Using the information
1) Translate this sentence from the semantic router text into Spanish: "To efficiently power both the semantic categorization and PII detection capabilities described earlier, the LLM Semantic Router can implement a Dual-Head Architecture."
2) Quote the semantic router text from "curl -X POST" to "on the configuration).".

Extracted text
- - - - - - -

Example 3: Clean request (no PII)
curl -X POST http://localhost:8801/v1/chat/completions \
-H "Content-Type: application/json" \
-d '{
"model": "auto",
"messages": [
{
"role": "user",
"content": "What is the derivative of x^2 + 3x - 5?"
}
]
}'
Expected Result: No PII detected, request is classified as mathematics content and routed to the model with the highest score for math problems (likely phi4 based on the configuration).
Efficient implementation: The dual-head architecture
To efficiently power both the semantic categorization and PII detection capabilities described earlier, the LLM Semantic Router can implement a Dual-Head Architecture.
This advanced model design is centered around a single DistilBERT base uncased model, serving as a shared foundation for processing incoming requests. Two specialized classification heads are then built upon this common backbone:
- A Sequence Classification Head: This head is responsible for category/topic classification. It analyzes the overall meaning of the request to assign it to a predefined category (e.g., “math”, “general inquiry”), aligning with the semantic understanding processes discussed earlier.
- A Token Classification Head: This head performs PII detection by examining individual tokens (words or sub-words) within the request to identify various types of personally identifiable information, supporting the privacy protection mechanisms.
Semantic caching
An extensible caching system that:
- Caches queries and responses
- Identifies when a new query is semantically similar to one in the cache
- Returns cached responses for similar queries, reducing latency and eliminating unneeded use of backend hardware
Integration via envoy external processor
The router operates as an Envoy External Processor (ExtProc) filter, allowing it to:
- Intercept incoming API requests
- Examine and modify requests/responses
- Make routing decisions without modifying client code

High-performance Rust+Golang implementation
Implementing semantic processing in Envoy ExtProc for high performance and wide ecosystem adoption is challenging in the following ways:
- Most Envoy ExtProc projects are written in Golang, and standard APIs exist. However, Golang has limited NLP capabilities.

- - - - - - -

Dataset

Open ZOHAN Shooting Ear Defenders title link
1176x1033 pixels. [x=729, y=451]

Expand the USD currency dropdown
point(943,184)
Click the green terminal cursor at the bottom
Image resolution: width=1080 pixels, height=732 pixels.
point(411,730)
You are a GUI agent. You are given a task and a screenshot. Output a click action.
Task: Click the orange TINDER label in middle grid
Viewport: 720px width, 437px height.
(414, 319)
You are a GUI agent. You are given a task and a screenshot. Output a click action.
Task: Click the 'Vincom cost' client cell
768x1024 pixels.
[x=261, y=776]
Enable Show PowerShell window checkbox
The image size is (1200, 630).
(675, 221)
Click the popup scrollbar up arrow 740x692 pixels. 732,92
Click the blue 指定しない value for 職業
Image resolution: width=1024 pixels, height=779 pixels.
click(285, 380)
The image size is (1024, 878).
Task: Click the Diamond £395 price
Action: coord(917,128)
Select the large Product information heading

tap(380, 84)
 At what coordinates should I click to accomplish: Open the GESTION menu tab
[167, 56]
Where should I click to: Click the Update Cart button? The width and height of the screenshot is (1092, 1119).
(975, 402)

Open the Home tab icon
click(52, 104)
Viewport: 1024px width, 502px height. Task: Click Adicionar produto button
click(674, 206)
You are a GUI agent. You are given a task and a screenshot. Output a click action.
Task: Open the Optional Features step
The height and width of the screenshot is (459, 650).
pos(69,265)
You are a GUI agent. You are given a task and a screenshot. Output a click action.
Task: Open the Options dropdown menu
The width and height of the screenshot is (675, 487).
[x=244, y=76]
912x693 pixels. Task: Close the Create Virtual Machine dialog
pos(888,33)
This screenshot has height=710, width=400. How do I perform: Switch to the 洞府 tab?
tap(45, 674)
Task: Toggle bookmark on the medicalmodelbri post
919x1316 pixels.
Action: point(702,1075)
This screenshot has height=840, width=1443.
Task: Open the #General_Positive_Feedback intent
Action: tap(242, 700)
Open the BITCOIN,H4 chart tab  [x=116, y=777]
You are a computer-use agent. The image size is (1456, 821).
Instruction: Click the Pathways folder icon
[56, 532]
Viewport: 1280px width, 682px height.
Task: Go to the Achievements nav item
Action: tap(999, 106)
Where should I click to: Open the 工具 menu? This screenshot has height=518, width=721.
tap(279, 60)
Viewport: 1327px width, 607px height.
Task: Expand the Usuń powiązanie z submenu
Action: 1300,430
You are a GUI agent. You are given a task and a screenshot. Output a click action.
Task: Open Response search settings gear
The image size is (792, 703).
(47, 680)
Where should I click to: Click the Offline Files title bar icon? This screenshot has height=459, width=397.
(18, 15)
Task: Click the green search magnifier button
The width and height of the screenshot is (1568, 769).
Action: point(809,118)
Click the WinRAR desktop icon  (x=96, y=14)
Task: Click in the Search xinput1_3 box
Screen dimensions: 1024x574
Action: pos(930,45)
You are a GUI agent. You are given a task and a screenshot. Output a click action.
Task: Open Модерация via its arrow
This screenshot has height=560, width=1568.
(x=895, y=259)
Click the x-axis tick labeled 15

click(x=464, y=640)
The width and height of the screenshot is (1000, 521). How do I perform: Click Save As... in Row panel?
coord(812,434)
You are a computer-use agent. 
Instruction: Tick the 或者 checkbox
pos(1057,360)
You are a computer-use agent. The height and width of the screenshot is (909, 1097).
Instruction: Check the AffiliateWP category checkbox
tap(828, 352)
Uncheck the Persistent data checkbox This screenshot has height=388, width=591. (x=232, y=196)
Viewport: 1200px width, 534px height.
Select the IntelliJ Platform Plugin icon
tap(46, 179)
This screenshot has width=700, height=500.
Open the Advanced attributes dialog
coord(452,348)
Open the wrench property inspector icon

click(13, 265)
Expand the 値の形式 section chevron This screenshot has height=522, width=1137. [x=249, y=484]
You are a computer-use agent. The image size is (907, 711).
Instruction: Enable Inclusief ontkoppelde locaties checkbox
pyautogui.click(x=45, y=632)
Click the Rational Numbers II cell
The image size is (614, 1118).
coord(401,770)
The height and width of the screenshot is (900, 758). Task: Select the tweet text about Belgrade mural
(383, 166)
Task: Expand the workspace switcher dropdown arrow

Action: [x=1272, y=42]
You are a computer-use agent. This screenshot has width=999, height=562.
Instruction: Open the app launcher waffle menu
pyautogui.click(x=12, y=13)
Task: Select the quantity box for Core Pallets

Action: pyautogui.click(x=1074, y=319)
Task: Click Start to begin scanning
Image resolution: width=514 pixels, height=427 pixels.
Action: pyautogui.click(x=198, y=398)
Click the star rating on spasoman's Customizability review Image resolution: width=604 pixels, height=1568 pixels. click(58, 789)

- - - - - - -

Outputs in order
1) Para impulsar de manera eficiente tanto las capacidades de categorización semántica como las de detección de PII descritas anteriormente, el LLM Semantic Router puede implementar una arquitectura de doble cabeza.

2)
curl -X POST http://localhost:8801/v1/chat/completions \
-H "Content-Type: application/json" \
-d '{
"model": "auto",
"messages": [
{
"role": "user",
"content": "What is the derivative of x^2 + 3x - 5?"
}
]
}'
Expected Result: No PII detected, request is classified as mathematics content and routed to the model with the highest score for math problems (likely phi4 based on the configuration).